# pir sensor positioning



## MikeFL (Apr 16, 2016)

You can have multiple sensors in parallel. If they overlap coverage area that's fine. You need to detect not only people entering the room, but the people while they are in the room, so the lights don't shut off on them while they're using the room. If you place one in each back corner facing the entry points as well as the meeting space you should be fine. You need to draw it out to verify.

I did not open your attachment so I have no idea how big the room is. It may need more sensors.


----------



## Vijayg (Jun 29, 2018)

The meeting room dimensions are 5.5 meters X 4.5 meters


----------



## stiffneck (Nov 8, 2015)

Put as many up as possible. Nothing is more annoying than having to walk back and around, or wave your arms for lighting that was on a second ago.


----------



## GrayHair (Jan 14, 2013)

If this is for lighting, I think they've made a poor choice.
Look at the traffic patterns in the room. PIRs are most sensitive to motion across their field of view. Probably one near each door.


----------



## Tonedeaf (Nov 26, 2012)

when they don't specify sensors and i have a choice i use

Leviton *OSC15-I0W * 

they have a 20' radius at 8' high....you can put 3 on 1 power relay

They are cheapest ones i can find that are not a no-name brand.

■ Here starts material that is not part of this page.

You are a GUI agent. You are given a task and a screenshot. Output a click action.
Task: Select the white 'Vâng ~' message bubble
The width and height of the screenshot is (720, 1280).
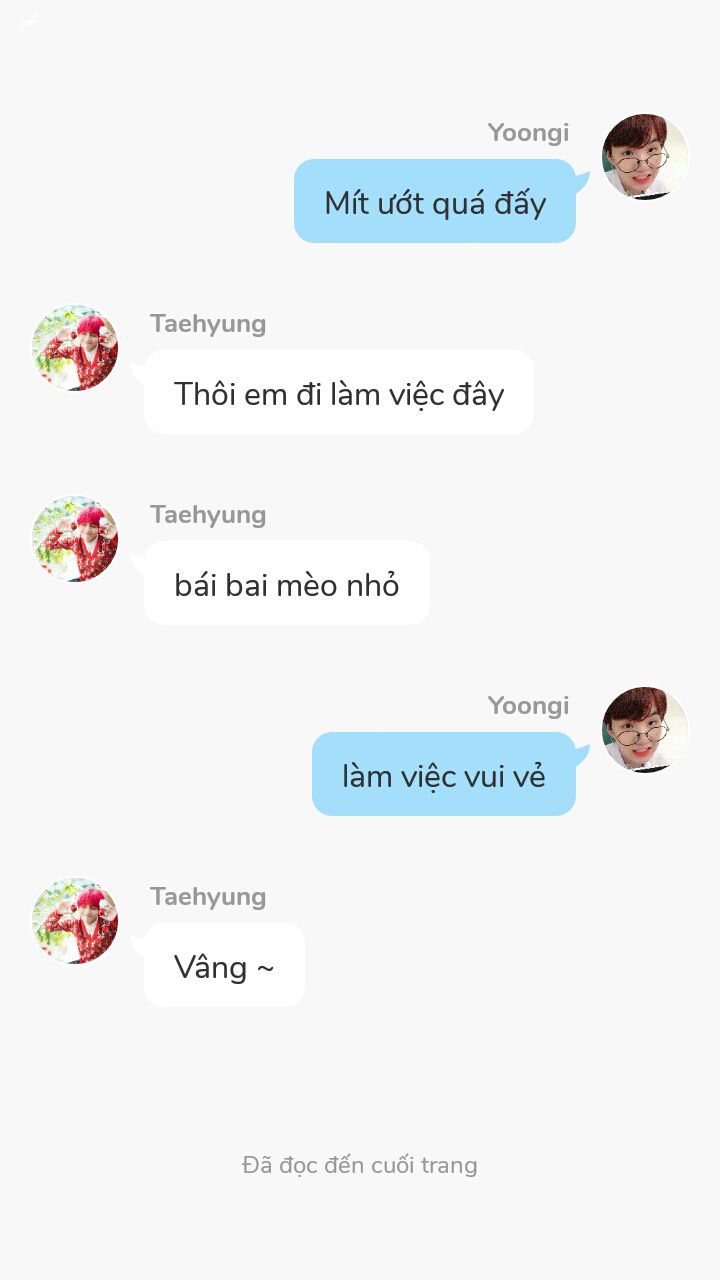pyautogui.click(x=225, y=965)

I pay 49$ us for them and power relays cost 22$ us


----------



## Tonedeaf (Nov 26, 2012)

when they don't specify sensors and i have a choice i use

Leviton *OSC15-I0W * 

they have a 20' radius at 8' high....you can put 3 on 1 power relay

They are cheapest ones i can find that are not a no-name brand.

I pay 49$ us for them and power relays cost 22$ us


----------



## MechanicalDVR (Dec 29, 2007)

GrayHair said:


> If this is for lighting, I think they've made a poor choice.
> Look at the traffic patterns in the room. PIRs are most sensitive to motion across their field of view. Probably one near each door.


I agree with this, one in each location where you'd normally have a switch adjacent to an entry point that covers the room and possibly an additional ceiling mounted sensor over the conference table if the room size dictates.

The Leviton sensor Tonedeaflisted is a great choice for those normal switch locations.


----------